Inside was the driver with his head resting on the steering wheel and twisted to the left as if he were leaning forward and trying to see something out the driver’s side window. His eyes were wide open, and you wouldn’t even had thought he was dead if you just casually glanced at him. From a distance of about five feet, the only odd thing about the body was its stillness and a small black indentation — about the size of a nickel — just below the left cheekbone. There was no blood on his face, and it being nighttime, at first I saw no blood anywhere else, either.
“What happened,” I asked the detective, “how did he die?”
“Since you asked, counselor, come with me.”
With that we walked around to the passenger side, took out his flashlight and shined it through a curtain of blood and what looked like wads of chewing gum stuck all over the side window. Inside I could see a ragged, gaping hole the size of a large man’s fist had been blown out of the back of the victim’s skull. A mosaic of flesh, brains, blood and bone dripped from every interior surface as if someone had sprayed it there with a fire hose. I can still see the shards of skull stuck in globs of pink-grey brain.
“Must’ve ruined his whole fucking day,” the cop quipped. It certainly did mine.
Impressions like that are powerful and never forgotten. They are far different from what you see in violent movies, or watching people shoot pumpkins with firearms. They also make you much more sensitive to what really happens when people are shot. You can’t compartmentalize it with distant sympathy. You can’t create a gauzy, intellectually-removed effect of poor bodies antiseptically slumped motionless in a sleep-death of sadness. No, what you live with is the knowledge of just how violent, bloody and revoltingly grotesque their death was.

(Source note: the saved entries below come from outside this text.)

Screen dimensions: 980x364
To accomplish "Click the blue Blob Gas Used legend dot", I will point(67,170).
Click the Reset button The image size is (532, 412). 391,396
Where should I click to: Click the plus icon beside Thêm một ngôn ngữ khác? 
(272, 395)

Gun nuts and the gun lobby don’t want you to understand just how destructive their implements of death are. Guns are, first and foremost, killing machines. And they do their work most effectively. Hunting is about killing things and self-protection is about killing people. Hunters at least are well aware of the power of firearms. I don’t think they’re the ones behind all the political nonsense spewed forth by the NRA. The self-protection nuts are the bigger problem. They are the ones who have been convinced they “need” guns for some unknown boogeymen who are out there (usually, other gun nuts), or that guns are cool.

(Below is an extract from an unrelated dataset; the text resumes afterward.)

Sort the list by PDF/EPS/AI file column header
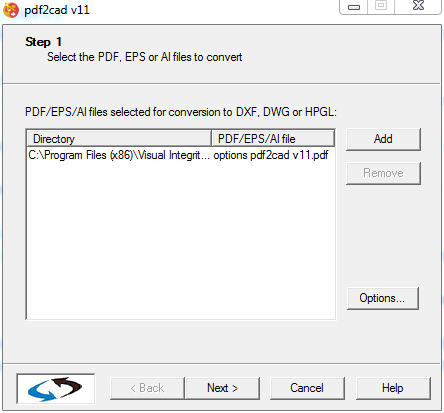This screenshot has width=444, height=413. point(273,139)
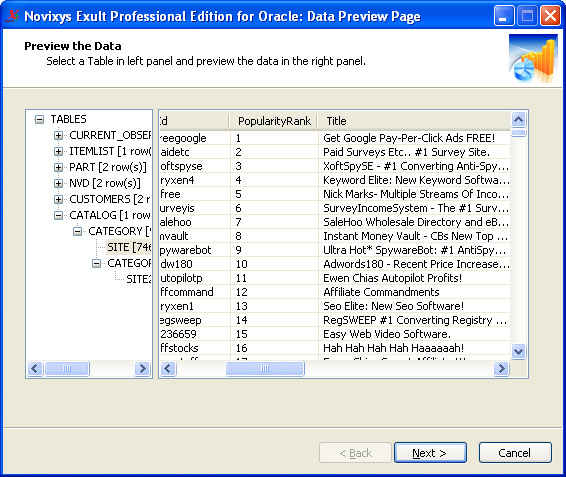Screen dimensions: 566x477
Task: Expand the PART table node
Action: click(58, 167)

If more people saw what a gun really does to a human body, that “cool factor” would be greatly diminished. If gun-control advocates (which greatly outnumber those who still believe in the myth of the 2nd Amendment) saw the blood, the wounds, and the faces of shooting victims, lying there in sticky, putrid, purple-black pools of their own fluids, the gun control movement might galvanize in the same way the Civil Rights movement did when the public saw pictures of lynchings and dogs biting through the legs of protesters.

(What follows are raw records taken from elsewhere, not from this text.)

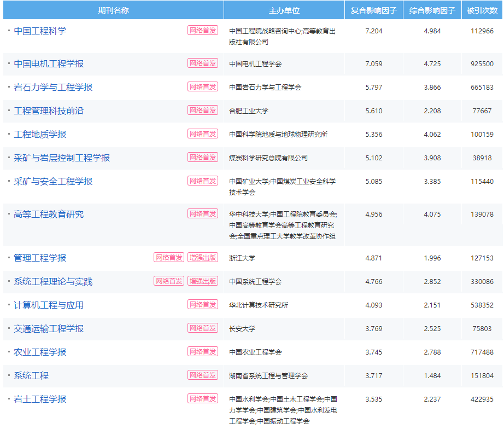Open 采矿与岩层控制工程学报 journal

(x=62, y=158)
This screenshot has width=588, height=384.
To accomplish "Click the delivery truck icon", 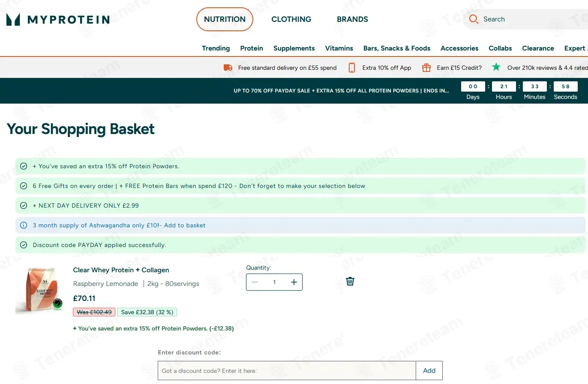I will (228, 68).
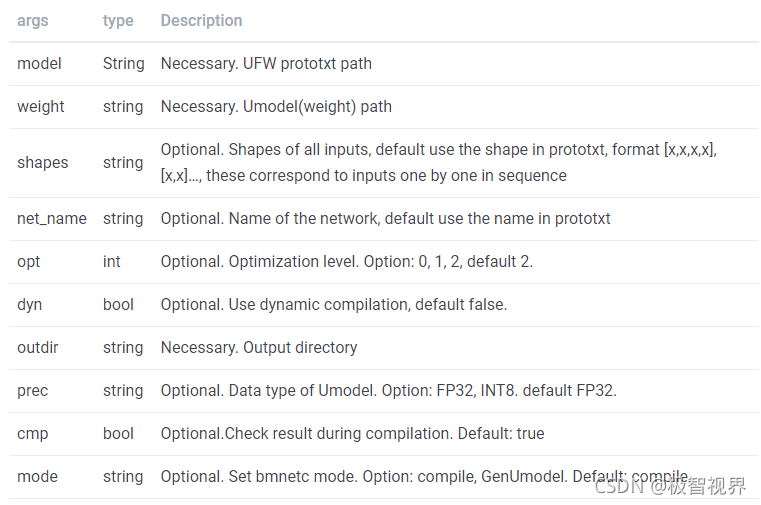Click the 'int' type cell for opt
Image resolution: width=761 pixels, height=505 pixels.
tap(111, 261)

It’s time to show the bloodshed. There are photographs of those 20 Newtown children slumped bloody across their tiny desks with gaping bullet holes in their terrified, disfigured faces and little chests. There is, I’m sure, a photograph of the fatal neck wound my friend Cameron Robinson suffered on October 1st — a gun shot that snuffed out a young life just as it was beginning. People need to see this shit — literally see the shit, and the blood, and the guts, and the brains, and the bone shards — in order to break the murderous stranglehold the gun lobby has on our politics.
People need to have their whole fucking day ruined, too.